Wherever the string "horizontal" appears in the entries below, return the line that holds it.
--- MATERIAL FOR THIS TASK Enclosed Below ---
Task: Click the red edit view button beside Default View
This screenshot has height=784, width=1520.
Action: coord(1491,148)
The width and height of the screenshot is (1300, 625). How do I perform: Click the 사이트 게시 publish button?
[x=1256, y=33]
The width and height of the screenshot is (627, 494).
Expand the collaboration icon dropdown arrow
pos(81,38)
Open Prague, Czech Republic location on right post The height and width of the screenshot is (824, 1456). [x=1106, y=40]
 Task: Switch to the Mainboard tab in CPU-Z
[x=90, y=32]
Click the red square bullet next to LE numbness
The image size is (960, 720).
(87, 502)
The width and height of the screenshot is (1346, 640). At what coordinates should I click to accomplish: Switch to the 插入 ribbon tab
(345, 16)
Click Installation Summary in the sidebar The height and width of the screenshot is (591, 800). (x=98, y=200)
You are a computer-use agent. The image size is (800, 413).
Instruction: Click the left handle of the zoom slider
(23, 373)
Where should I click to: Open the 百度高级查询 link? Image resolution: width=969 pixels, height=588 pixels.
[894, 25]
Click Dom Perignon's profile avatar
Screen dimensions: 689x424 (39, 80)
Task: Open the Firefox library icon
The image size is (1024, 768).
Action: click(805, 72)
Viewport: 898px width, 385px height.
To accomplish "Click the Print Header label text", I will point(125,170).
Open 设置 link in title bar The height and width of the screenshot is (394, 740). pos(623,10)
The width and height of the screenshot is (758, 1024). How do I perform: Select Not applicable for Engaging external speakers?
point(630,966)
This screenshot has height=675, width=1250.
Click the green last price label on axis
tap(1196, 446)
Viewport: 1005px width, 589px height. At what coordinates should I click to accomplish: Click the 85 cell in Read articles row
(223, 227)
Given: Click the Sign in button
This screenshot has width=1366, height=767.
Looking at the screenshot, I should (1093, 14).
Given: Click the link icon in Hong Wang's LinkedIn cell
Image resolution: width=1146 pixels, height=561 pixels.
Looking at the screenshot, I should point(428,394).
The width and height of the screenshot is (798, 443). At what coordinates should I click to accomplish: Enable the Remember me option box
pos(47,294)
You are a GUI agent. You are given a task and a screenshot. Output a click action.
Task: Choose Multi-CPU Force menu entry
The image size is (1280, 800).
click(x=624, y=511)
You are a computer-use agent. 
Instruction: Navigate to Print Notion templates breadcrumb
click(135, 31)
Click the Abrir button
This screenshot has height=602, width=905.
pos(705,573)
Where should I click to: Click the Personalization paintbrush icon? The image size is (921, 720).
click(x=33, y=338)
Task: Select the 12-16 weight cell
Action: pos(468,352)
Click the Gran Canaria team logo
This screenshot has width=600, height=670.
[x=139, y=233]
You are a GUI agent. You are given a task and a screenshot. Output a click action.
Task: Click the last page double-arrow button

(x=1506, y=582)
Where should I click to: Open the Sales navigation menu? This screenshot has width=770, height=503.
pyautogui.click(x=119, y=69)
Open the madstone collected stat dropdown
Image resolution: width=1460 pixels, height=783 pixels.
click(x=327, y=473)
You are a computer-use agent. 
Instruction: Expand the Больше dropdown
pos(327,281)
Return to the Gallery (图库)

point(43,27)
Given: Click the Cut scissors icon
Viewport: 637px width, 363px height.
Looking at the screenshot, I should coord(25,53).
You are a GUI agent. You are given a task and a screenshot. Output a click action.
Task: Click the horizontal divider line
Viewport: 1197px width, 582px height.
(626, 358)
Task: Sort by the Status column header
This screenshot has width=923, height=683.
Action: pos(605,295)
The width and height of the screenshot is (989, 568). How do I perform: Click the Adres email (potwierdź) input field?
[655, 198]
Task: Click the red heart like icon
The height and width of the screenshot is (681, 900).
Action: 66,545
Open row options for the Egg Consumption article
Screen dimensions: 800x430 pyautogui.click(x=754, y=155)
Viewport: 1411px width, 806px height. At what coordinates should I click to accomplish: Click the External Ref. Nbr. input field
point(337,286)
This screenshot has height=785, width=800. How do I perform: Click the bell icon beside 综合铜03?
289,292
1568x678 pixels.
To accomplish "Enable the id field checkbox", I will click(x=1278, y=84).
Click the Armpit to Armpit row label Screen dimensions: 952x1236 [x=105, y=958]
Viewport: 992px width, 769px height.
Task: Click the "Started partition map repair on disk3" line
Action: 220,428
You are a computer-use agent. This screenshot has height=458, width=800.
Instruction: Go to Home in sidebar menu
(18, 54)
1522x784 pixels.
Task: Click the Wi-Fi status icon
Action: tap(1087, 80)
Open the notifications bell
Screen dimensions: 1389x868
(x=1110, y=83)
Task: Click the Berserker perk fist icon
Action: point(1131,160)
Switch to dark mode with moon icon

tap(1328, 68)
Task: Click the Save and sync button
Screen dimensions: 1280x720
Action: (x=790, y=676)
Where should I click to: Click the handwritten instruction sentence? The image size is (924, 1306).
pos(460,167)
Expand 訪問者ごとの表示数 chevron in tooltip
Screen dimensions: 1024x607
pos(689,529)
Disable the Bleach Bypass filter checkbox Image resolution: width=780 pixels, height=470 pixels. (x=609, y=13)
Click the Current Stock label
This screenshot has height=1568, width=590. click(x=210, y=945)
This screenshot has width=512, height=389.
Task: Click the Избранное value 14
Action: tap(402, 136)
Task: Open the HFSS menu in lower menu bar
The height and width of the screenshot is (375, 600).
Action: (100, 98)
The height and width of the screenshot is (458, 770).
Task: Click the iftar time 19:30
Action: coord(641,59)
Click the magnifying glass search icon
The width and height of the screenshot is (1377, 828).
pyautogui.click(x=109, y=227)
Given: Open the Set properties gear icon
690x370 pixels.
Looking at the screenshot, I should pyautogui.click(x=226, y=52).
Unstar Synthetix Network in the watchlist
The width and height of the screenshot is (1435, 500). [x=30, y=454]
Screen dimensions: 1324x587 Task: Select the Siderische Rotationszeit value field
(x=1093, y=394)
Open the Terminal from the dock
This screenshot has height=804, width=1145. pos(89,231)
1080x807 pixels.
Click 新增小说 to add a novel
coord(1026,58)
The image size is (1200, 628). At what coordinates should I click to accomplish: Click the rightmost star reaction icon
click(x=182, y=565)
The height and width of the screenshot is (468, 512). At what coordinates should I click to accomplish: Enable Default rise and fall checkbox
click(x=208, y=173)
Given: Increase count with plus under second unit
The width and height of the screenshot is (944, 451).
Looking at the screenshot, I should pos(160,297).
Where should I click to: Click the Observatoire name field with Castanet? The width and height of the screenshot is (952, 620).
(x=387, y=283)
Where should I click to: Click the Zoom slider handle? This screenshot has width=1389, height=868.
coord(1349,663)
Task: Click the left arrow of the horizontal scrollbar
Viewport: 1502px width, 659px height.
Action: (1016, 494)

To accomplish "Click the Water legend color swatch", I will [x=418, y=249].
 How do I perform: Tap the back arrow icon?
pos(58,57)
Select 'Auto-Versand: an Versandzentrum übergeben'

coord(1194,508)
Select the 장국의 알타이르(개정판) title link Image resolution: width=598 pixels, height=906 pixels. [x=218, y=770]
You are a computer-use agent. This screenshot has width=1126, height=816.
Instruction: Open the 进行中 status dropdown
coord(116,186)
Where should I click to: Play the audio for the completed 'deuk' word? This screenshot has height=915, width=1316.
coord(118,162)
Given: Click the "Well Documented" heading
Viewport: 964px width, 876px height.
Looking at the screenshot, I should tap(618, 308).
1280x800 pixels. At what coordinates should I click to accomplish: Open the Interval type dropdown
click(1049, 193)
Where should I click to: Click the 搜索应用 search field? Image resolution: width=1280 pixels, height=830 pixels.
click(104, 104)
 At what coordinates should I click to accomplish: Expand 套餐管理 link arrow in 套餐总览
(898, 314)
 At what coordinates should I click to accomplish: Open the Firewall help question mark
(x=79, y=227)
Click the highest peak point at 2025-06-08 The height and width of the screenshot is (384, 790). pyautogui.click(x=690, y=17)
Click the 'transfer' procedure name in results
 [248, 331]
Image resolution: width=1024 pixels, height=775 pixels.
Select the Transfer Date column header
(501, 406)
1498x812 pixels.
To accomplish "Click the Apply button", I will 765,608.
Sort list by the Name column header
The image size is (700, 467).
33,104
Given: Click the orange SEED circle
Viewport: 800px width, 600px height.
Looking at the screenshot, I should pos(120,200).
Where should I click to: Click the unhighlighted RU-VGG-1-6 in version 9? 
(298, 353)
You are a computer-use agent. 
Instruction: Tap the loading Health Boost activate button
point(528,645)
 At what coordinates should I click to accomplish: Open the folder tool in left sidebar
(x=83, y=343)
--- End of Enclosed MATERIAL FOR THIS TASK ---
- [YOUR RESPONSE]:
Task: Click the horizontal divider line
Task: Click the left arrow of the horizontal scrollbar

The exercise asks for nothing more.